Now these are tarnished as tourist-bait, or, even worse, as the cliches of cheap horror movies; but modern Egypt retains its image as the strongest of the Arab nations.
Under Nasser, Egypt led the Arab world in its search for a national identity. Major foreign companies were nationalised, including the main foreign exchange generator, the company which ran the Suez Canal.
This led to the abortive invasion in 1956 by an Anglo-French force in conjunction with the Israeli military. American pressure (strongly against gunboat colonialism, at the time) led to foreign withdrawal and further prestige for Nasser.
All this changed with President Anwar Sadat, whose ‘Open Door’ policy toward the West materialised in the form of large hotels, fast food restaurants and new banks.
As usual, the new-found wealth of the industrialists and the entrepreneurs failed to ‘trickle down’ to benefit the poor. When government food subsidies were withdrawn in 1977 there were riots in the streets of Cairo.
Built for three million, Cairo bursts with 14 million inhabitants. Another 2000 people are added every week. Some of the very poor live in the ‘City of the Dead’, in the tombs of their ancestors. As many as 60 per cent of the workforce is unemployed or underemployed, in part-time jobs like carrying messages. Less than a quarter of the workforce is employed by industry. And few work the land, since only three per cent of Egypt, in the Nile Valley and delta, is under cultivation.
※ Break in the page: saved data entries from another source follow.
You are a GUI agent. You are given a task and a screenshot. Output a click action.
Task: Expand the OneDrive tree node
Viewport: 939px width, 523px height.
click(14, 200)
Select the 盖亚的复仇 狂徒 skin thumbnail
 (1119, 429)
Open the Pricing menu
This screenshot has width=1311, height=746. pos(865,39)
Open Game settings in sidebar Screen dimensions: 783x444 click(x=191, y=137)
Virtually all the rest is desert, so food has to be imported At present, one loaf in four is American and Egypt has an $8 billion debt to repay the US.
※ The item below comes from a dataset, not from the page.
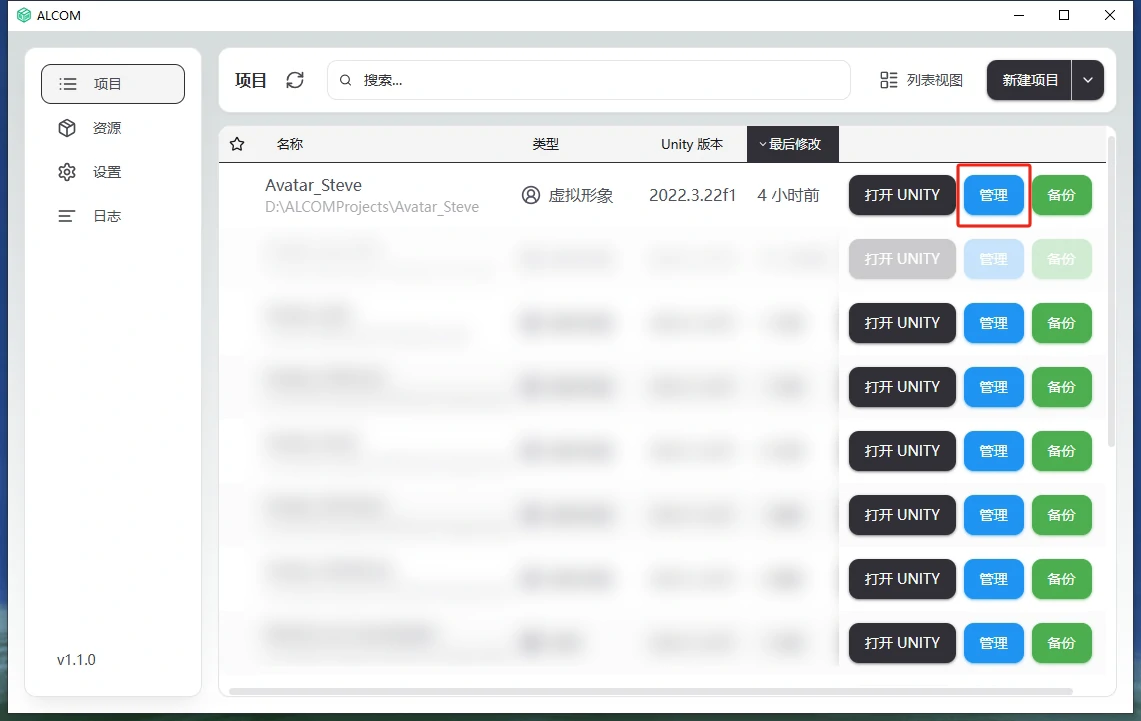1141x721 pixels.
Task: Sort by 最后修改 column header
Action: pos(792,144)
Egypt’s four main money-spinners are oil, money sent home from Egyptians working abroad, tourism, and the Suez Canal. The return of peace after the signing of the Camp David accords with Israel (1979) has allowed Egypt to recover the Sinai peninsula which commands the Canal, and to reduce its military expenditure. Nonetheless, even in 1981, Egypt spent $3.6 billion on keeping the military supplied with the latest deadly weapons, and less than $1.5 billion on education and health.
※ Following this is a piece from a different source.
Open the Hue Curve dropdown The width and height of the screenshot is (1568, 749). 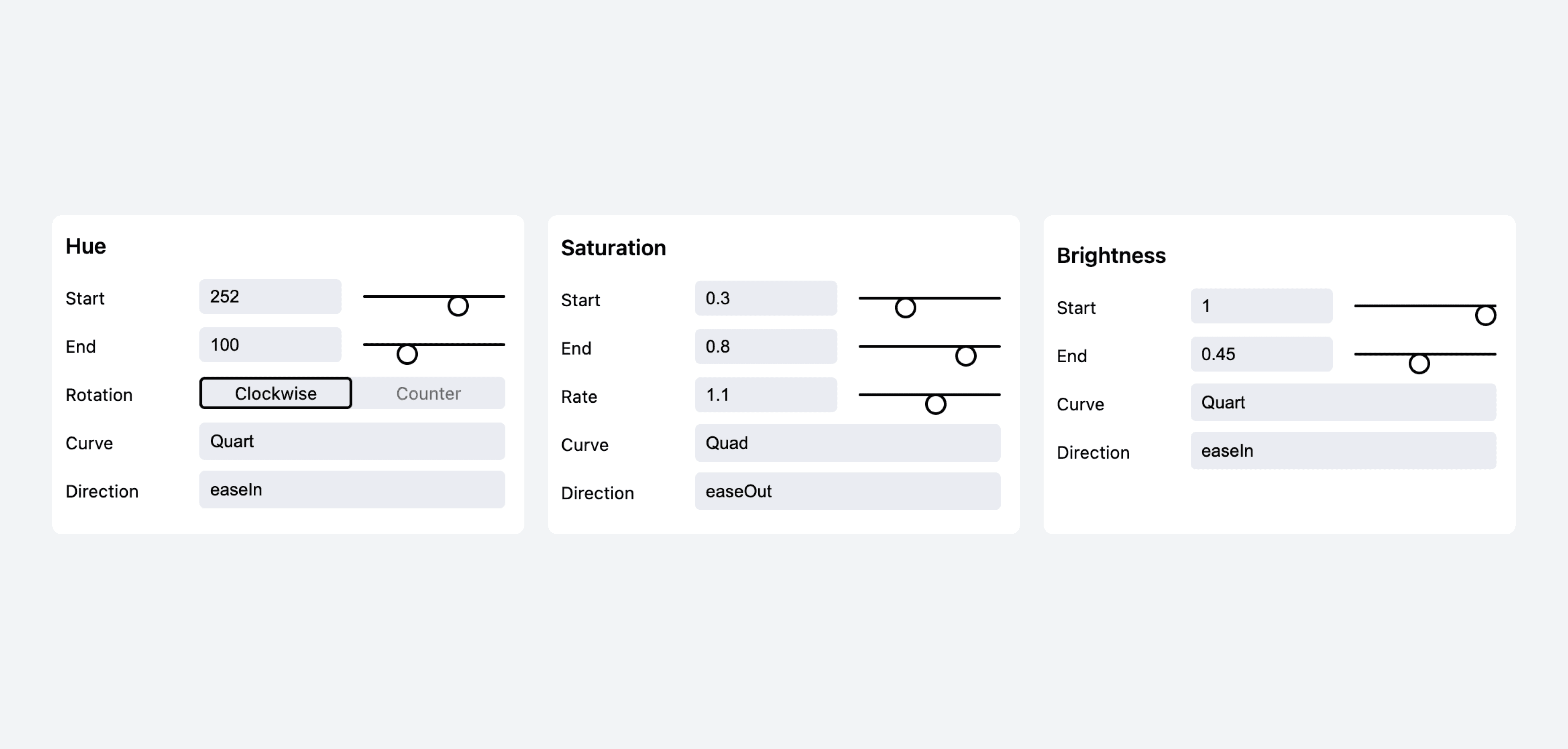pos(352,441)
But there are glimpses of social change. The spread of education, for example, has encouraged the emancipation of women in Egypt Unremarkable in the West but significant in Egypt are new sights like this:a girl walking with a man in a city street. when she is neither his wife nor a prostitute.
President Mubarak, appointed on Sadat’s assassination in October 1981, intends to re-focus Egypt’s domestic policy so that the basic needs of the poor are satisfied before the wants of an opulent minority. He faces an uphill task.